Exercise objective ▸ In the data below, find the line with "You are a GUI" and output it along with every later line, exactly, but not the pictures.

Exercise input ▸
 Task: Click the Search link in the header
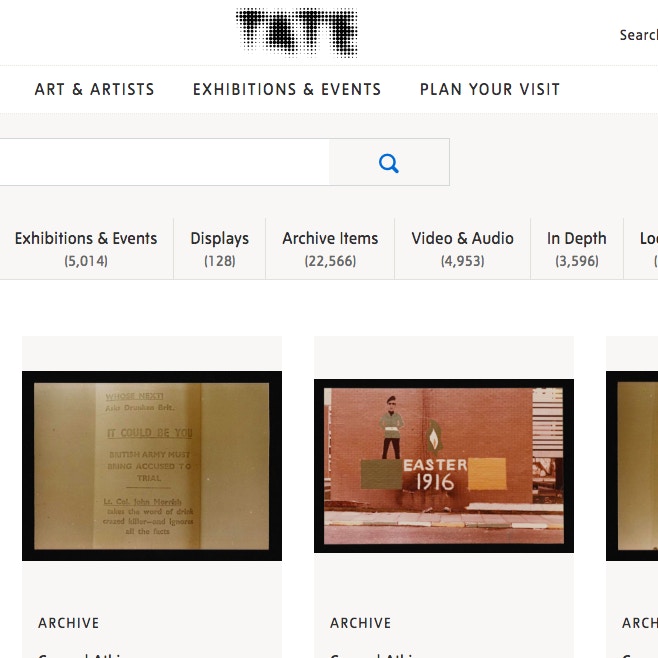[638, 35]
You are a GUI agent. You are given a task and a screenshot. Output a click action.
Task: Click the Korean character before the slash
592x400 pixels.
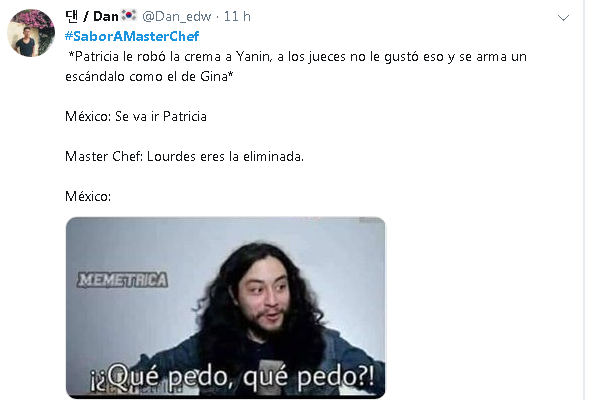[71, 16]
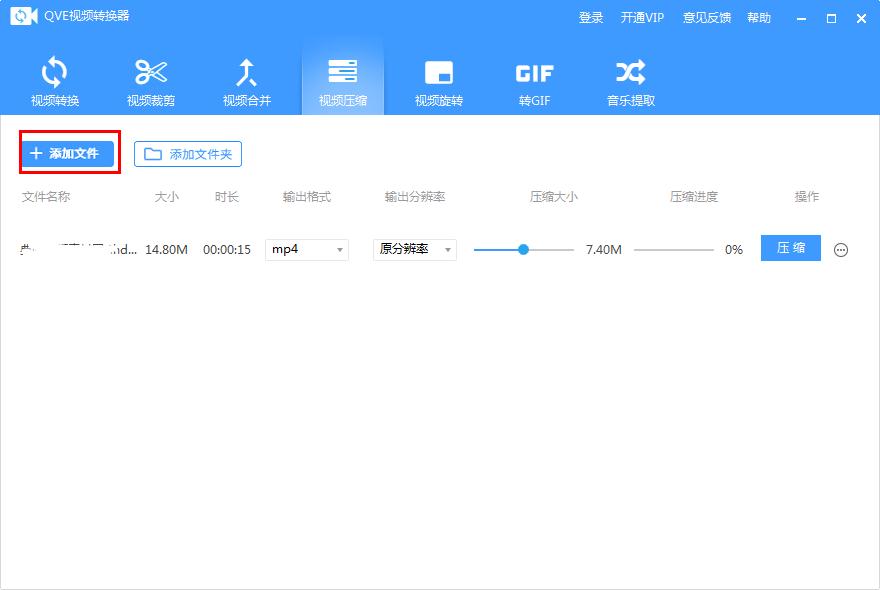880x590 pixels.
Task: Click the 添加文件夹 add folder button
Action: (188, 153)
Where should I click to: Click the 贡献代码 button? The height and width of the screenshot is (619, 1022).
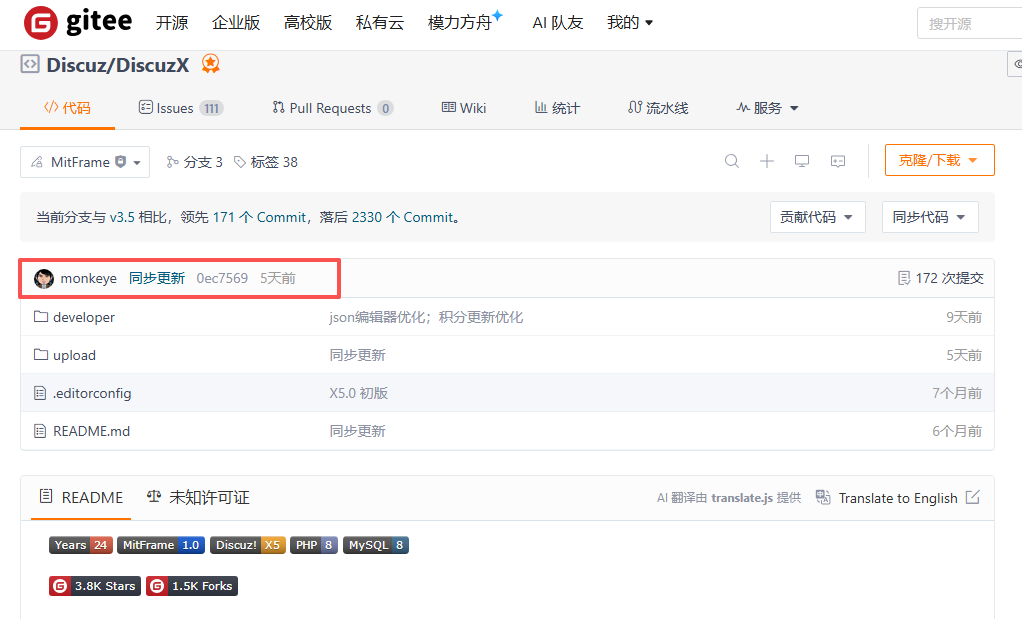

Response below ▸
You are a GUI agent. You are given a task and a screenshot. Output a click action.
Task: Click the Korean character before the slash
592x400 pixels.
[71, 16]
880x590 pixels.
Task: Click the 添加文件夹 add folder button
Action: (188, 153)
Where should I click to: Click the 贡献代码 button? The height and width of the screenshot is (619, 1022).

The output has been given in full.